Une récente enquête du CEREQ analyse la place des diplômes dans les grilles définies par les branches professionnelles. Premier enseignement : à niveau égal, un diplôme n’est pas évalué de la même manière selon les secteurs d’activité. Deuxième enseignement : le diplôme n’est pas forcément valorisé sur le plan des salaires même s’il est exigé à l’embauche.


L’enquête de Pascal Caillaud, de Nathalie Quintero et de Fred Séchaud, intitulée « Quelle reconnaissance conventionnelle des diplômes dans les relations formation-emploi ? La place, le statut et le rôle des diplômes dans les conventions collectives » nous renseigne sur la valeur du diplôme dans l’entreprise. Les auteurs constatent d’abord que « De manière générale, la référence au diplôme dans les conventions collectives reste forte, mais est en diminution. » La bonne nouvelle ? Les CQP (Certificat de qualification professionnelle) intègrent dorénavant les grilles des conventions collectives au même titre que les diplômes de l’Education nationale même si c’est dans une bien plus faible proportion.

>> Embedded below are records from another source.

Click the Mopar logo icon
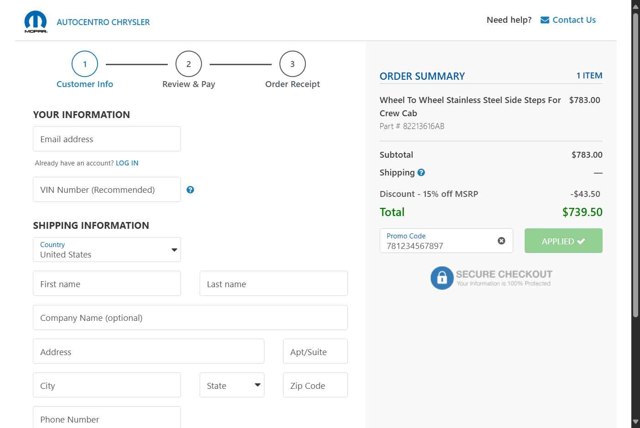The height and width of the screenshot is (428, 640). (35, 20)
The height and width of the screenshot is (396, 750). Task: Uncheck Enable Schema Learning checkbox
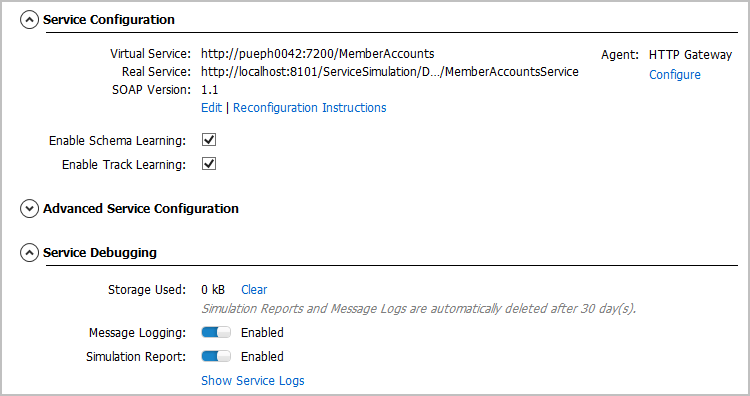click(209, 140)
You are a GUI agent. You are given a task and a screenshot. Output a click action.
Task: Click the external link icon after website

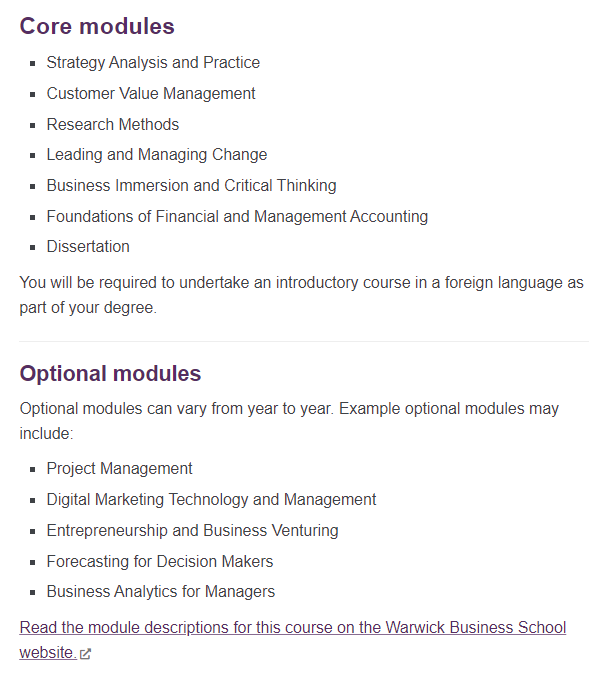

Les branches tenant compte des diplômes dans leur classification en cite minimum cinq. Ce sont celles qui intègrent des effectifs supérieurs à 40 000 salariés qui en classent le plus. D’autres (11 %), ne citent aucun niveau de formation ni de diplôme dans leur classification.


Des diplômes inégalement représentés

Globalement, les diplômes de niveau V et III sont assez bien représentés dans les classifications. Le CAP est cité à hauteur de 61 %, le BEP 42 % et le BTS 43 %. En revanche – et c’est la surprise – le bac pro n’apparaît lui qu’à hauteur de 23 % alors que sa dimension est spécifiquement professionnelle. « De 2001 à 2010, la négociation de branche portant sur la formation professionnelle continue a connu plusieurs périodes, marquées par la négociation au niveau national et interprofessionnel. Elle entraine peu de reconnaissance salariale des diplômes et des certifications. La plupart des textes comportent des dispositions de principe très générales, stipulant la reconnaissance des formations professionnelles suivies par les salariés. Rares sont les accords qui font référence à la reconnaissance des diplômes acquis par des dispositifs particuliers. » Si le diplôme reste un sésame pour s’ouvrir les portes des entreprises, il a somme toute une valeur inégale en termes de salaire selon les secteurs d’activité surtout lorsqu’on le valide par la voie de la formation continue.